Hong Kong P&C Insurance Sector Faces Strain from Tai Po Fire and Weather Claims

The recent destructive fire at the Tai Po residential complex in Hong Kong is expected to increase the property and casualty (P&C) insurance sector's net combined ratio to 97%-98% in 2025, up from around 93% in 2024. This increase is due to the additional insured losses from the fire, as well as ongoing weather-related losses throughout the year. China Taiping Insurance (HK) Co. Ltd. faces relatively larger claims due to its underwriting of the affected complex, although it benefits from extensive reinsurance coverage. Reinsurers are anticipated to absorb the majority of the impact from these claims because of the sector's robust reinsurance arrangements, particularly in property insurance. The total insured value for the eight tower blocks affected could reach HK$2.6 billion ($334 million). Most losses will derive from the two heavily damaged buildings, alongside individual homeowner claims, further pressuring the market. Primary insurers have significant reinsurance protection through treaties and excess-of-loss programs, expected to mitigate their retained losses. In 2024, the sector's overall reinsurance utilization was about 35%, with approximately 60% utilization in the property line. This protection is crucial as the market faces increasing claims from extreme weather events like Super Typhoon Ragasa. The insurance sector is likely to reassess risk retention and pricing strategies amid falling premium rates caused by intense competition.
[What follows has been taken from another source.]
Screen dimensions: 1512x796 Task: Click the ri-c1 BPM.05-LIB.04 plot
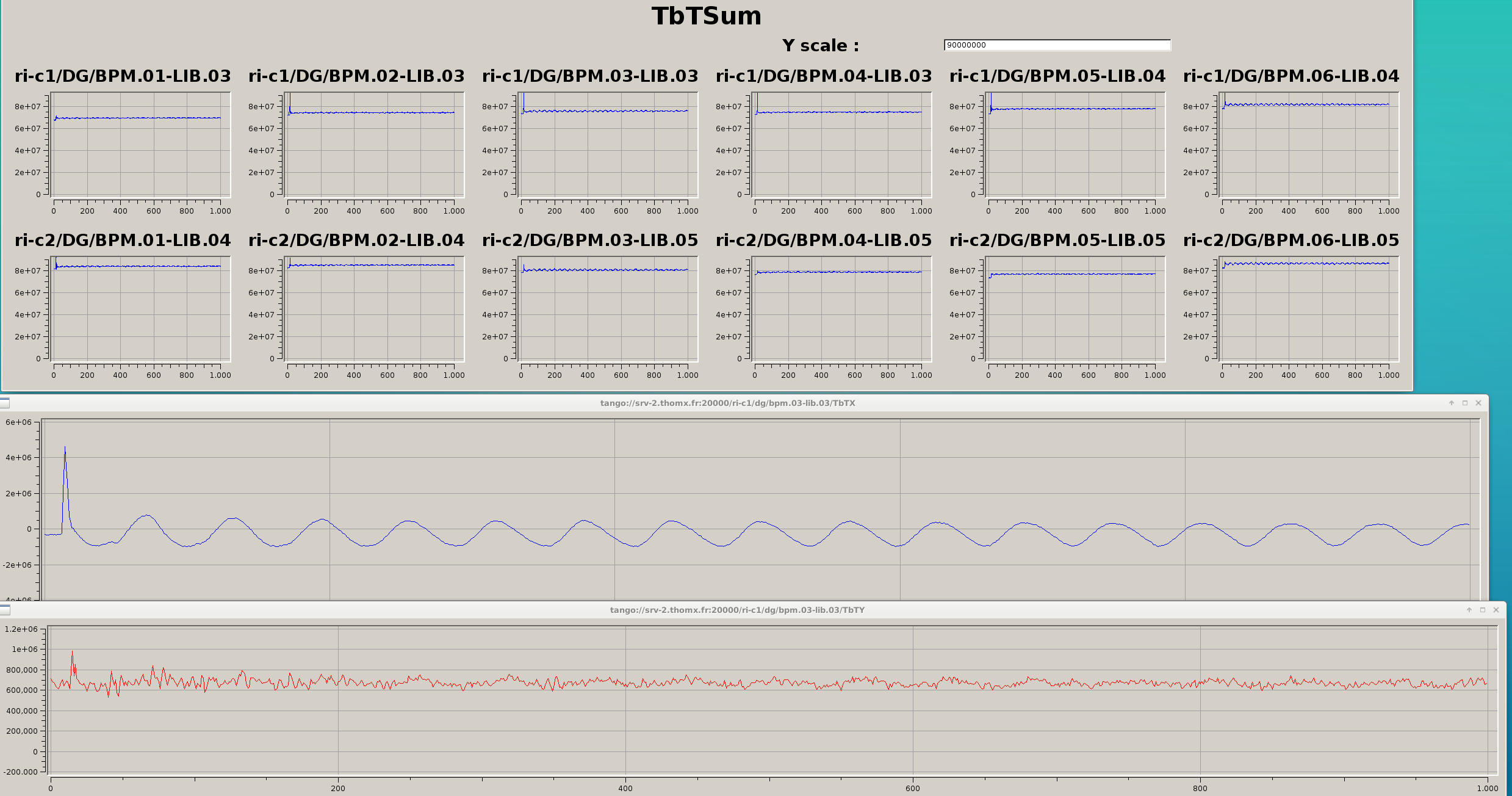[x=1075, y=145]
The frequency and scale of losses related to construction materials and practices, including the recent fire incidents, emphasize the need for such reviews. S&P Global Ratings highlights the sector’s earnings are already diluted from earlier weather-related events, and the fire will further erode underwriting margins. Despite the heightened claim pressures, the sector’s capital positions are expected to manage the impact effectively. Insurers are anticipated to adjust their pricing policies upwards to better reflect the risk profile, especially in highly competitive property insurance markets. This reassessment aligns with an industry-wide focus on mitigating exposure to construction-related risks and enhancing underwriting discipline.